Yesterday, WNYC’s On the Media (OTM) profiled our cell phone tracking case. In this case, the ACLU, Center for Democracy and Technology and the Electronic Frontier Foundation (EFF) asked the court to require that the government at least show probable cause before it can ask a wireless provider to fork over information about your whereabouts using GPS or cell tower tracking via your cell phone. We won in the district court (PDF); the government appealed that decision to the 3rd Circuit.
ACLU attorney Catherine Crump blogged about the case when it was heard by the 3rd Circuit Court of Appeals in Philadelphia last month.
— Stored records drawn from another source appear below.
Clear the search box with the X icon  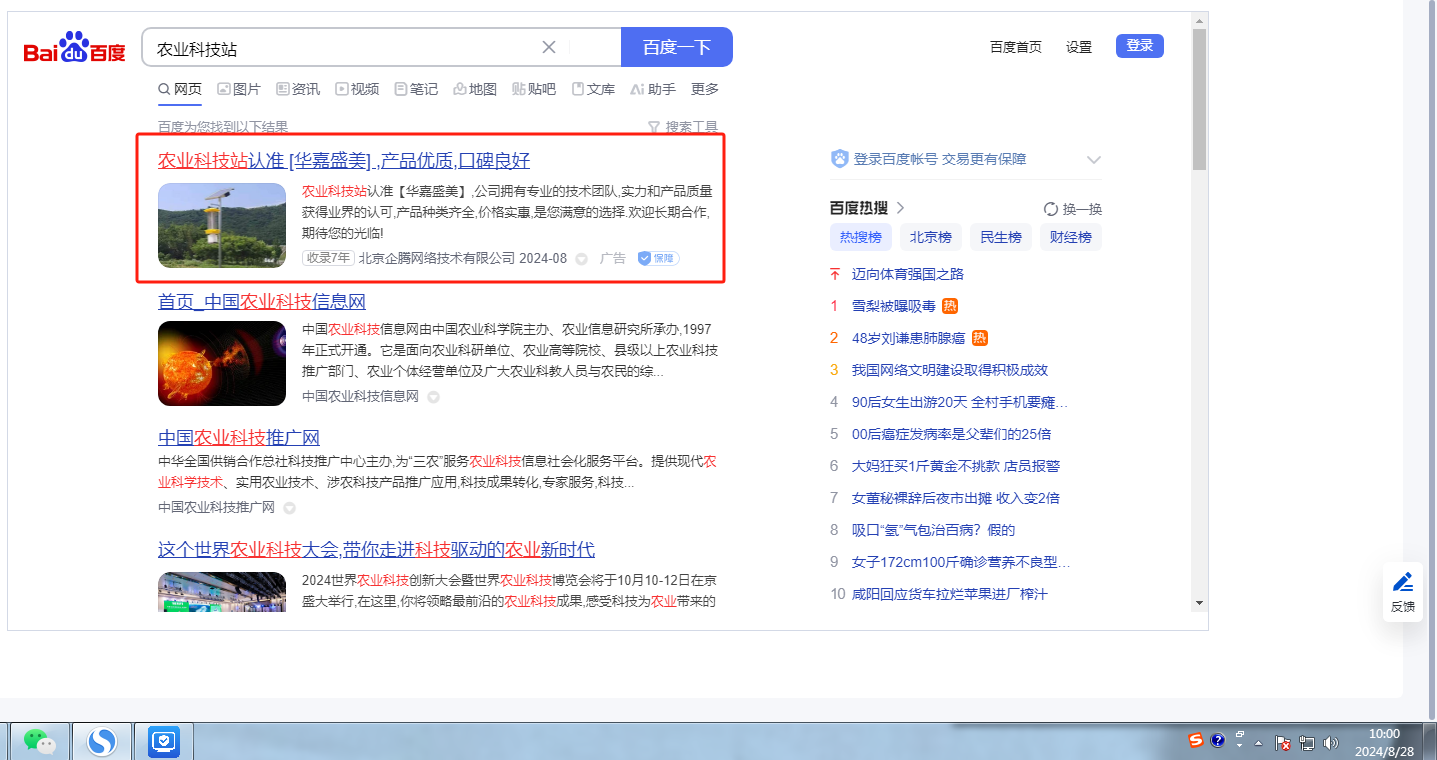(x=549, y=47)
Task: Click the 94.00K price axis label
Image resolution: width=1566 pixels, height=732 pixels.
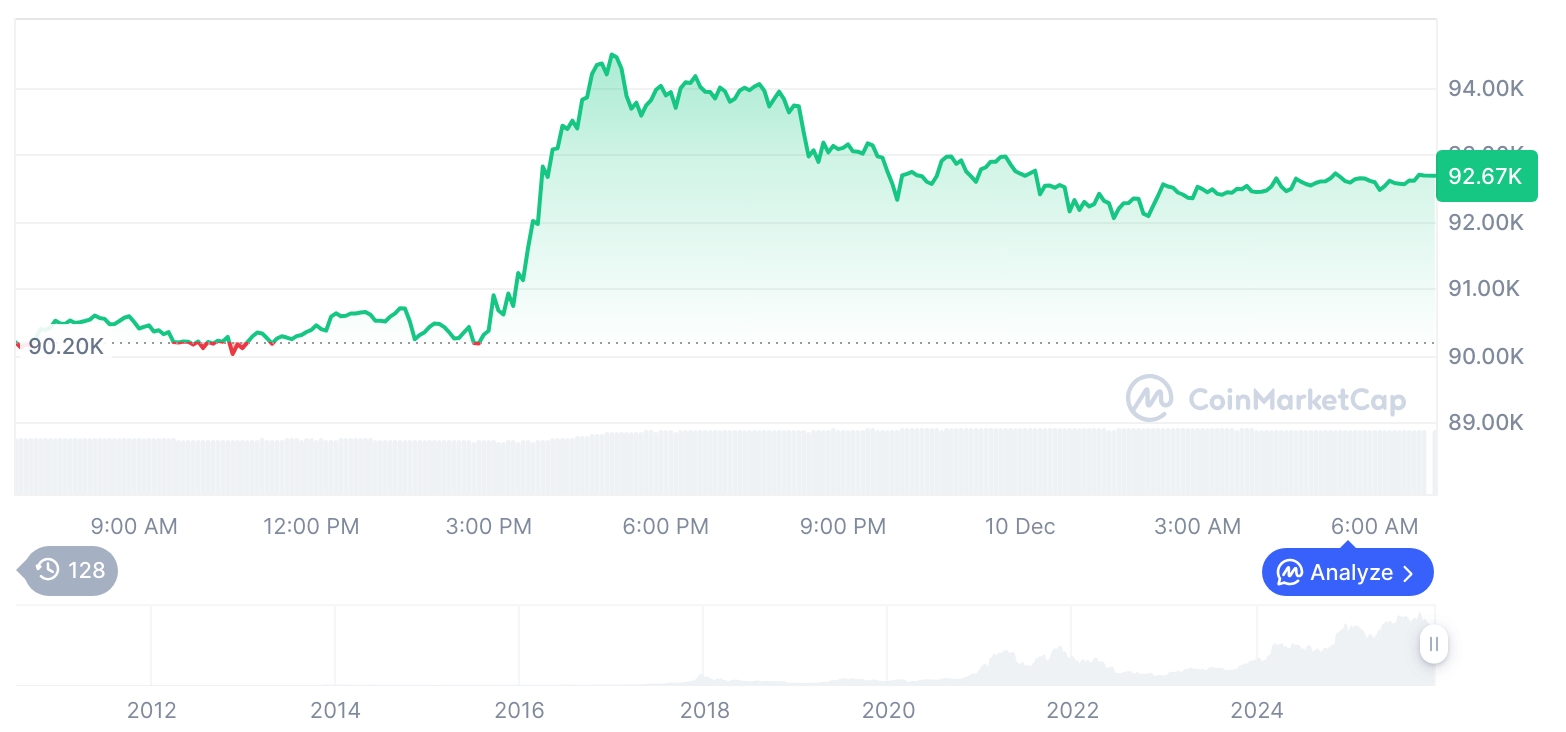Action: point(1486,89)
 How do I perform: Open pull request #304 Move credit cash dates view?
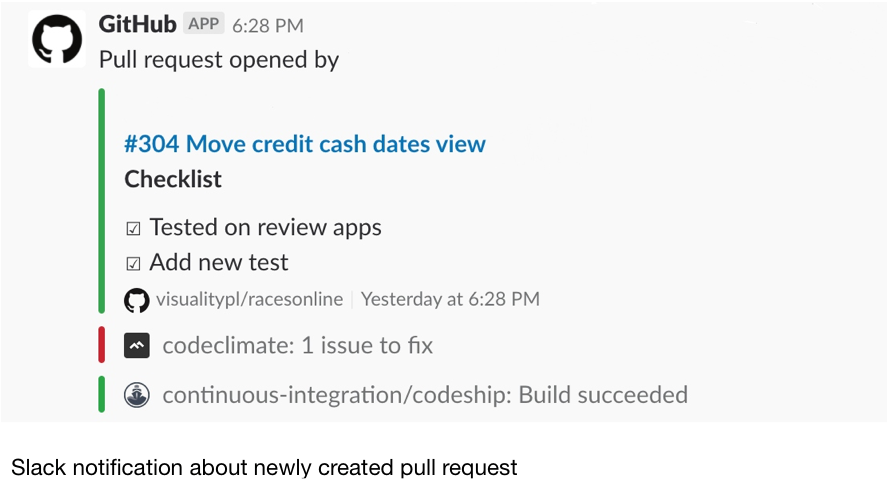point(305,144)
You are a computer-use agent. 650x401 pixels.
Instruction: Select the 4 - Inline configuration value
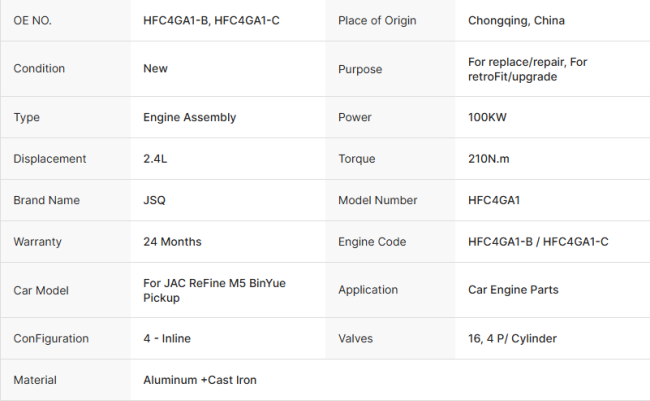point(167,338)
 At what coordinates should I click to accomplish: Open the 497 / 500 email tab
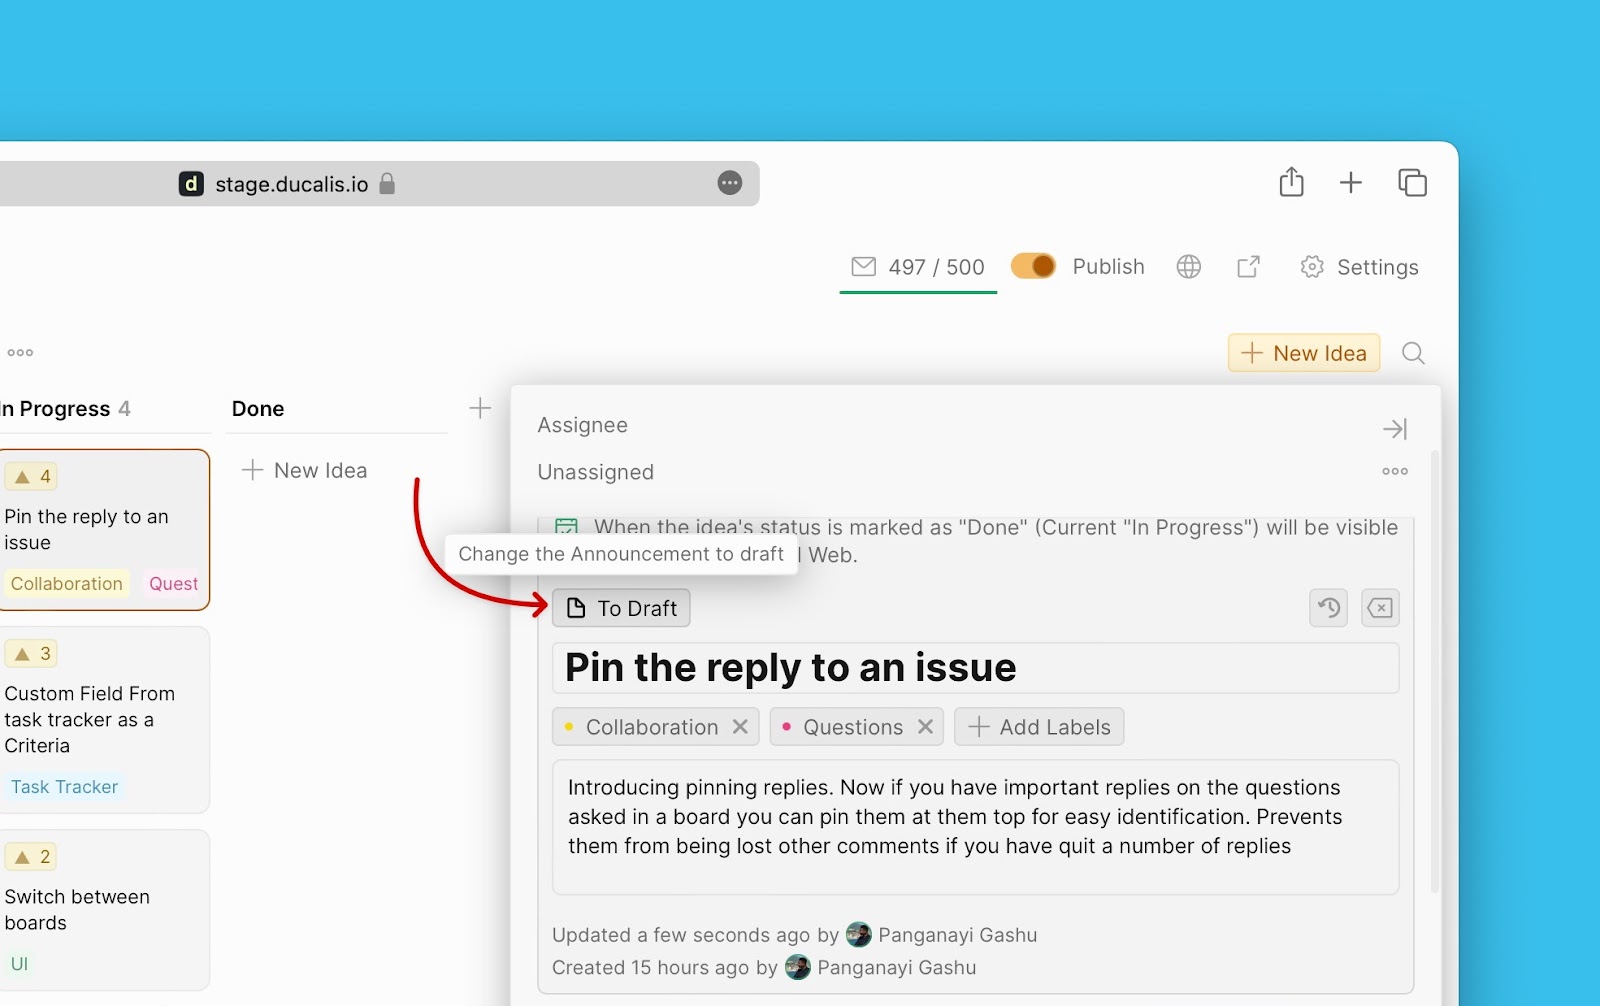click(918, 267)
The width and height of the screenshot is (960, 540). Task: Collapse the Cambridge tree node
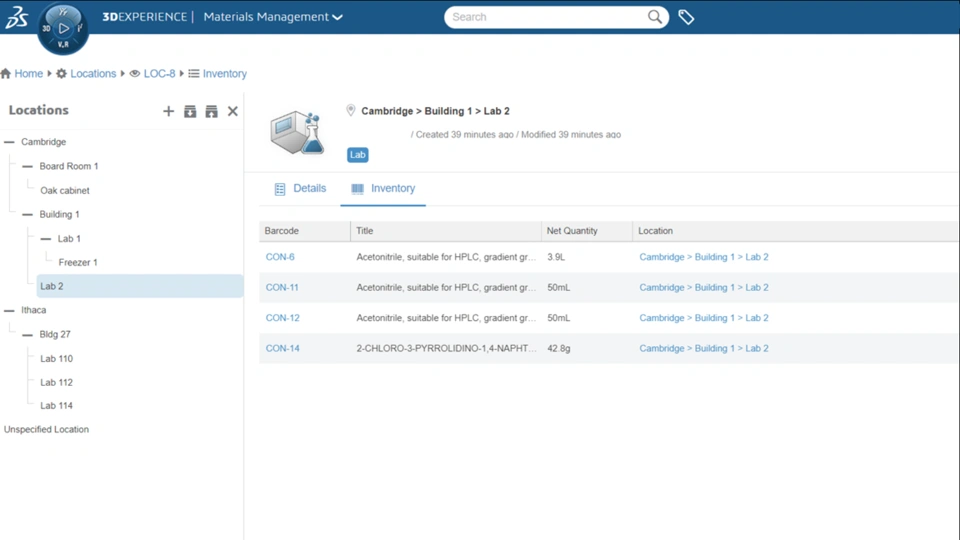point(9,142)
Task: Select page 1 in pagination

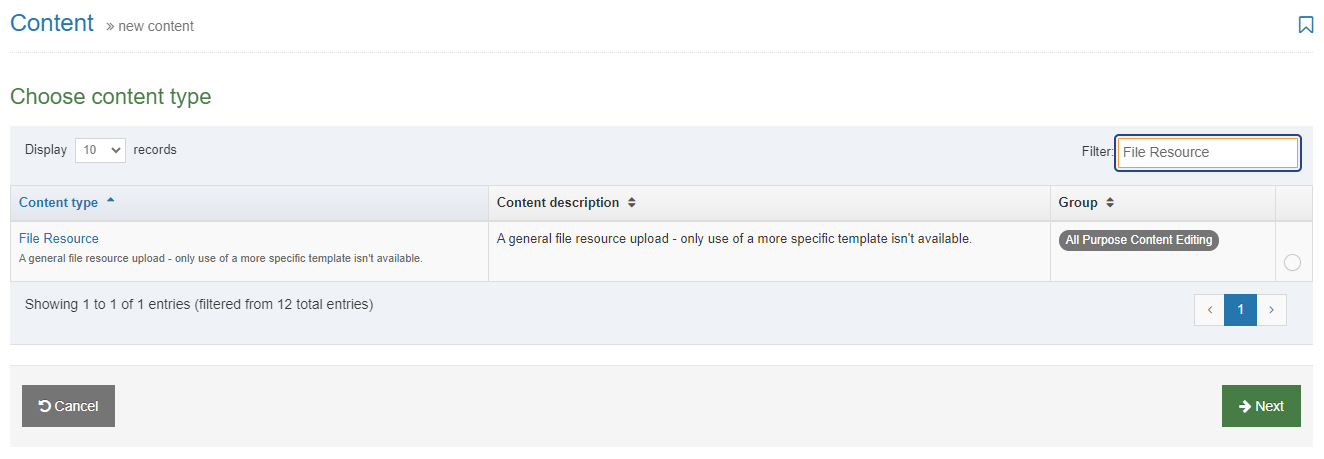Action: [x=1240, y=310]
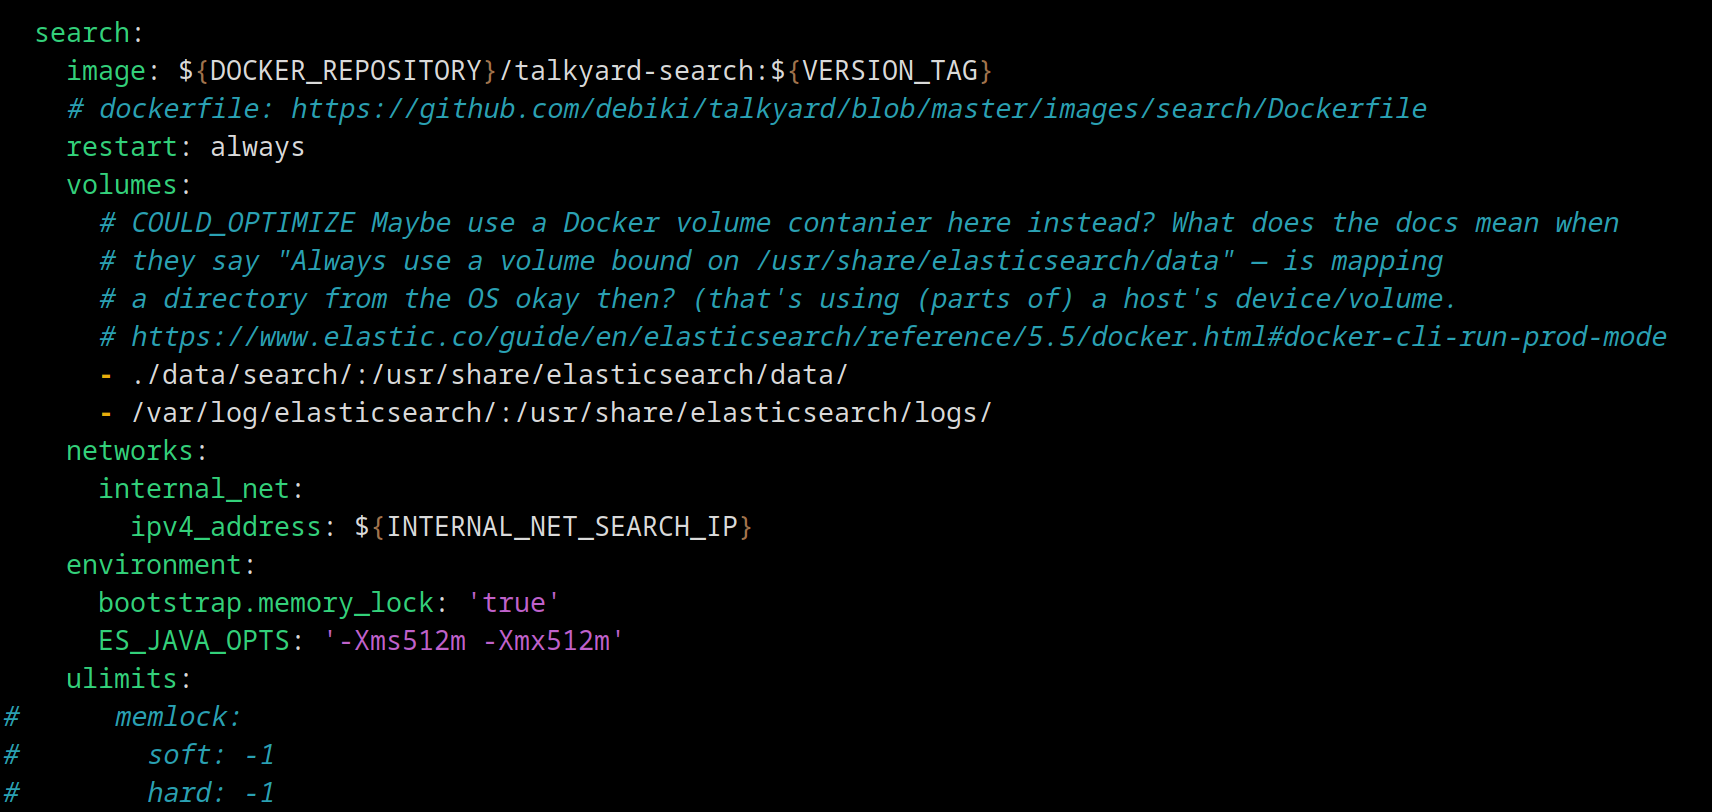
Task: Click the restart key
Action: [122, 147]
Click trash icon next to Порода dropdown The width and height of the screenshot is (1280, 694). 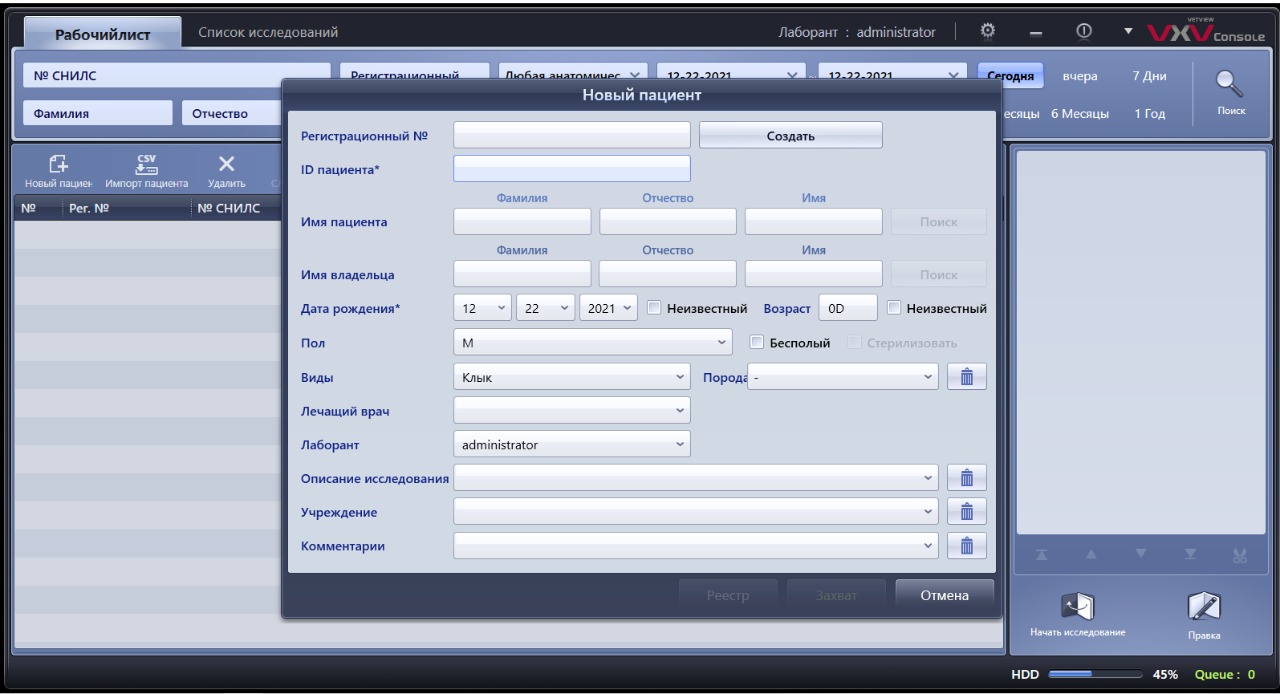tap(966, 376)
EFF’s Kevin Bankston, who argued the case before the 3rd Circuit, told OTM:
At a security and surveillance conference a few months ago, the Sprint electronic surveillance manager admitted that law enforcement was making such extensive use of [the cell phone tracking capability] that Sprint had set up essentially a Web portal for law enforcement to go to, to ping cell phones to find their location based on GPS. He said that that website had been used eight million times over a one-year period.
Basically, through our purchases of cell phones, we American consumers are building the technical infrastructure for a surveillance network that’s so extensive and pervasive that even Orwell or J. Edgar Hoover, for that matter, could not have dreamt it up.
Eight. Million. Times. That sounds like an abuse of power to us.
In defense of this practice of surveillance via cell phone, the Justice Department argued that you — yes you, with the cell phone — gave up your Fourth Amendment rights when you bought the cell phone. And that if you don’t want to be tracked, don’t carry a cell phone.